La Audiencia Nacional avanza con la investigación del conocido como ‘caso Plus Ultra‘, una causa de gran complejidad que examina el rescate público de 53 millones de euros concedido a la aerolínea durante la pandemia. El magistrado José Luis Calama mantiene bajo secreto las actuaciones mientras se analiza una gran cantidad de documentación incautada, con la intención de decidir en las próximas semanas si existen indicios suficientes para ampliar responsabilidades, entre ellas la posible implicación del expresidente del Gobierno José Luis Rodríguez Zapatero.
El procedimiento avanzado por Vozpópuli dio un salto cualitativo a comienzos de marzo, cuando el Juzgado de Instrucción número 15 de Madrid elevó el asunto a la Audiencia Nacional al considerar que la investigación había adquirido una dimensión mayor, especialmente por la posible existencia de conexiones internacionales y estructuras societarias complejas. Desde entonces, el foco se ha centrado en un entramado que, según fuentes judiciales, podría incluir delitos como blanqueo de capitales, tráfico de influencias, organización criminal o apropiación indebida.
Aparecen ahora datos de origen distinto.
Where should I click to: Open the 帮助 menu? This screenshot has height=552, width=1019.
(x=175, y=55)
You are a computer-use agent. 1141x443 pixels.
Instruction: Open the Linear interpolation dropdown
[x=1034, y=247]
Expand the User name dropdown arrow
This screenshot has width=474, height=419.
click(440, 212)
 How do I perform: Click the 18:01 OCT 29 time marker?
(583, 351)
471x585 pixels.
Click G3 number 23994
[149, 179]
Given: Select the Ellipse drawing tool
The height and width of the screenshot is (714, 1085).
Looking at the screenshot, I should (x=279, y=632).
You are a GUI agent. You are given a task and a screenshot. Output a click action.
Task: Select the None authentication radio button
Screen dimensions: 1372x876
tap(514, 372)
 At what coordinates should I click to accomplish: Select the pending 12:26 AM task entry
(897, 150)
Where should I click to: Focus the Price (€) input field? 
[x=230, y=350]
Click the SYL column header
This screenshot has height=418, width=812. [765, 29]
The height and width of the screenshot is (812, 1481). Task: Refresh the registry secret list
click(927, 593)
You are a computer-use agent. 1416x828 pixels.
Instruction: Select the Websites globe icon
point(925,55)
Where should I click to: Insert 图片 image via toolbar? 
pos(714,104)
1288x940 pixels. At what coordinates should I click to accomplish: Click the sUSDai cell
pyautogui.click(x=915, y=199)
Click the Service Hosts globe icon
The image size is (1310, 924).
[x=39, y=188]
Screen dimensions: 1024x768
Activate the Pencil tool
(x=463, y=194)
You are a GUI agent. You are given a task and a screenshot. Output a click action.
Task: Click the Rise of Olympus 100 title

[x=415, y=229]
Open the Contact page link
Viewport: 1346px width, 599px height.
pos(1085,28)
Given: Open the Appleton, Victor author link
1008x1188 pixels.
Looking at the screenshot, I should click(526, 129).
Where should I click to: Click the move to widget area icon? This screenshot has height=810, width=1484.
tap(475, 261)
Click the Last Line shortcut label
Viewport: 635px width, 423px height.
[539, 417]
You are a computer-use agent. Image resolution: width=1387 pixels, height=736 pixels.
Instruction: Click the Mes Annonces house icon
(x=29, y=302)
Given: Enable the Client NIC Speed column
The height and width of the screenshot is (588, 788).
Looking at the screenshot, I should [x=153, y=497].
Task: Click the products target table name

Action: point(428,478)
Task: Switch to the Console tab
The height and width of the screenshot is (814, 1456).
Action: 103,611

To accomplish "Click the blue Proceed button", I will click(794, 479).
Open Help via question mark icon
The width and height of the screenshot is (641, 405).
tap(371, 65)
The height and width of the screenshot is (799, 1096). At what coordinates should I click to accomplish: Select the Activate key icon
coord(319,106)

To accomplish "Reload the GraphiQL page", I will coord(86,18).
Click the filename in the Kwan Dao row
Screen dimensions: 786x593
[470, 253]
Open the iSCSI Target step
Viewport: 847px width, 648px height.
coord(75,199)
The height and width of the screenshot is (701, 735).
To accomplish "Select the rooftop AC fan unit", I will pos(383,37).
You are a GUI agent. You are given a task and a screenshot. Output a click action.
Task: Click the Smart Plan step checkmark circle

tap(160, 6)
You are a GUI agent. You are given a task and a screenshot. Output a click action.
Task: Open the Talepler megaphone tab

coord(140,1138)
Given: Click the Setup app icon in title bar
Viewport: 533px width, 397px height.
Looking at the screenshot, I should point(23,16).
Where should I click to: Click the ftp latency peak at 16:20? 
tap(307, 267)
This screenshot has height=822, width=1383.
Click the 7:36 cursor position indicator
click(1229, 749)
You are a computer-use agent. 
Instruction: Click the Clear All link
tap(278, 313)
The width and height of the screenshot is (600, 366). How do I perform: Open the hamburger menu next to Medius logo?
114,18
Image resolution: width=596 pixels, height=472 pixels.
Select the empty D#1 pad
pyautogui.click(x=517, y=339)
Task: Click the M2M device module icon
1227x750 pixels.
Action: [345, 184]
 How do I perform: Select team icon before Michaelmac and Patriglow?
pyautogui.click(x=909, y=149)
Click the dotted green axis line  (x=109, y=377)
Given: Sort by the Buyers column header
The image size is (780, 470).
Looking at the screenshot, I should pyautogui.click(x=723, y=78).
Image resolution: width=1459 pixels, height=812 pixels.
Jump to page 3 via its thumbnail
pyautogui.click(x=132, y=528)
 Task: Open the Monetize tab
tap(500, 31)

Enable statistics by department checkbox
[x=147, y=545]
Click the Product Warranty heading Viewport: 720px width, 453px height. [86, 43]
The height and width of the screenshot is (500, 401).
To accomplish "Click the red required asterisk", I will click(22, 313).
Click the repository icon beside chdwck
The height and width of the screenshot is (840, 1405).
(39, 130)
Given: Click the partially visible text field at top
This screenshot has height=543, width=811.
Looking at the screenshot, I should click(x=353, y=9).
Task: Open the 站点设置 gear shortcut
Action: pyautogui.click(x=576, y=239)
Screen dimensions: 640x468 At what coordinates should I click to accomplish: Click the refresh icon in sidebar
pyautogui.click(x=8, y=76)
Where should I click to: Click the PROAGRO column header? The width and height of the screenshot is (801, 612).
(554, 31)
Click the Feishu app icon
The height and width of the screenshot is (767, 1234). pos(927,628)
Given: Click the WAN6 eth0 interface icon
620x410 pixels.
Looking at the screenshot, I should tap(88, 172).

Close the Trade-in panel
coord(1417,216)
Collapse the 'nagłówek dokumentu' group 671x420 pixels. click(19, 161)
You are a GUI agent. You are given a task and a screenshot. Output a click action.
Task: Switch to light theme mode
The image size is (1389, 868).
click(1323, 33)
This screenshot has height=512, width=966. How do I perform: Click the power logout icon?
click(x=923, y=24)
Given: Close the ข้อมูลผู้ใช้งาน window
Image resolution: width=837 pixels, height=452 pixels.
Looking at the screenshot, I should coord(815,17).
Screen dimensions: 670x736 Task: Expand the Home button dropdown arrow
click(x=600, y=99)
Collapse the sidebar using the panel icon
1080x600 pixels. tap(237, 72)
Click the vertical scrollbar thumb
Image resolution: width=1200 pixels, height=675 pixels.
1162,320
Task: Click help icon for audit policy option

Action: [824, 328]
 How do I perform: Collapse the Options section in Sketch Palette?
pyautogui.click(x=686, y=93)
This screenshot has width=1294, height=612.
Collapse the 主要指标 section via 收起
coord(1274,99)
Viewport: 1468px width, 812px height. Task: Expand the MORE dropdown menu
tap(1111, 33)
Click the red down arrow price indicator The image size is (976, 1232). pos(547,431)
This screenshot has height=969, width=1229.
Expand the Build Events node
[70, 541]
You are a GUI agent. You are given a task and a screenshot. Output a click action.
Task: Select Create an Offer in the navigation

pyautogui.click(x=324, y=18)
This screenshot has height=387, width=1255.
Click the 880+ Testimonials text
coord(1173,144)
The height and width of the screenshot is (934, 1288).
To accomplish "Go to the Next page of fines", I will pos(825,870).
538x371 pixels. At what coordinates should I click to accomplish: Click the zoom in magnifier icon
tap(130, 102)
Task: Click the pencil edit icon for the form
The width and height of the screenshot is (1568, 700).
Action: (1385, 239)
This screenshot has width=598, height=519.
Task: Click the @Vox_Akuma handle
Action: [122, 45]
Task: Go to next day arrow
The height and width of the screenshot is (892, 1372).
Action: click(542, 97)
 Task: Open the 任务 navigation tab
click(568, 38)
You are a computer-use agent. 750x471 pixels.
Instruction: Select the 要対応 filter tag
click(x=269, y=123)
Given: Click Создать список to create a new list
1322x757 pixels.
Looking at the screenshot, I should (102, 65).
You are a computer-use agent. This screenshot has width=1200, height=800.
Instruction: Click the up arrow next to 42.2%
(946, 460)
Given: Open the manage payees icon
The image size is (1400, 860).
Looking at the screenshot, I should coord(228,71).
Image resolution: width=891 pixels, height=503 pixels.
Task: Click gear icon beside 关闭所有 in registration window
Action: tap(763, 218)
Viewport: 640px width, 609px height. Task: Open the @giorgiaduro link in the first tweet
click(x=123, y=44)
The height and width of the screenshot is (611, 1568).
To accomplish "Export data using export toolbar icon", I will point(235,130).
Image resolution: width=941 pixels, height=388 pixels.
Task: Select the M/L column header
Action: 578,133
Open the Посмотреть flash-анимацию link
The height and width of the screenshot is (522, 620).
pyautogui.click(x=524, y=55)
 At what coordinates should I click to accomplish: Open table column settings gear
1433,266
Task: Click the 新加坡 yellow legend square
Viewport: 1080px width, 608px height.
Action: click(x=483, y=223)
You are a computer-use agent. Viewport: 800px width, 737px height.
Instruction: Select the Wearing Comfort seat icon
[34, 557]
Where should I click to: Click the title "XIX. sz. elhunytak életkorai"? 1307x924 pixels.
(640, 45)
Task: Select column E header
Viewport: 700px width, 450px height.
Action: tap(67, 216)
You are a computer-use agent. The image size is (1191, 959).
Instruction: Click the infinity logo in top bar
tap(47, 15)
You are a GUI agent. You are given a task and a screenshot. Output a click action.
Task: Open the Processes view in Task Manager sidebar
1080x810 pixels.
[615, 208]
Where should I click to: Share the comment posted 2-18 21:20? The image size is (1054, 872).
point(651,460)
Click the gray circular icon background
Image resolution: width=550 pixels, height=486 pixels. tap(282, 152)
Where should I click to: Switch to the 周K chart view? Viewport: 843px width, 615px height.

Uno de los ejes clave del caso es la relación entre Zapatero y algunos de los principales investigados. Las pesquisas han puesto bajo la lupa los vínculos del exlíder socialista con el empresario Julio Martínez, con quien mantuvo una relación profesional durante años. A través de la sociedad Análisis Relevante, el expresidente habría percibido ingresos por labores de asesoramiento que él mismo situó en torno a 70.000 euros brutos anuales. Los investigadores tratan de esclarecer si estos pagos podrían estar conectados con el rescate público de la aerolínea, incluyendo la hipótesis de que una parte de esos fondos —en torno al 1%— pudiera haber llegado indirectamente a su entorno.
En sede parlamentaria, Zapatero reconoció su relación con dicha empresa, aunque rechazó cualquier irregularidad en sus actividades. Asimismo, admitió que la agencia vinculada a sus hijas participó en trabajos de comunicación para esa misma sociedad, lo que también forma parte del análisis de los investigadores.
El avance de la causa ha estado marcado por diversas actuaciones judiciales. En diciembre fueron detenidos varios responsables de la compañía, entre ellos su presidente y su consejero delegado, además de otros empresarios relacionados. En total, la investigación alcanza ya a una docena de personas. Sin embargo, en los últimos meses se han suavizado algunas medidas cautelares: el juez ha retirado recientemente la prohibición de salir del país a uno de los principales implicados al considerar que ya no existe riesgo de fuga, pese a que mantiene indicios de responsabilidad penal.
Otro de los aspectos que se examinan es un posible aviso previo a los investigados antes de las detenciones. Los investigadores sospechan que pudo haberse producido una filtración tras un encuentro en El Pardo, lo que habría permitido eliminar mensajes y correos electrónicos antes de los registros policiales.
Paralelamente, la investigación no se limita a España. Las Fuerzas y Cuerpos de Seguridad han solicitado colaboración a Estados Unidos para rastrear posibles operaciones vinculadas al entorno del expresidente en relación con el régimen venezolano. Las sospechas apuntan a un posible incremento patrimonial derivado de actividades de intermediación o lobby internacional, en un contexto en el que las autoridades estadounidenses manejan información relevante sobre redes financieras asociadas al chavismo.
En este ámbito, ha cobrado especial importancia el testimonio de Hugo «El Pollo» Carvajal, antiguo responsable de inteligencia militar venezolana, actualmente encarcelado en Nueva York. Sus declaraciones forman parte de otras investigaciones abiertas en territorio estadounidense y podrían aportar elementos adicionales para esclarecer posibles conexiones internacionales del caso.
Mientras tanto, el juez continúa revisando la abundante documentación recabada —incluidas transferencias al extranjero, uso de sociedades interpuestas y operaciones financieras complejas— antes de decidir los siguientes pasos procesales. El levantamiento del secreto de sumario, previsto para antes del verano, marcará un punto de inflexión en una investigación que sigue creciendo en alcance y repercusión política.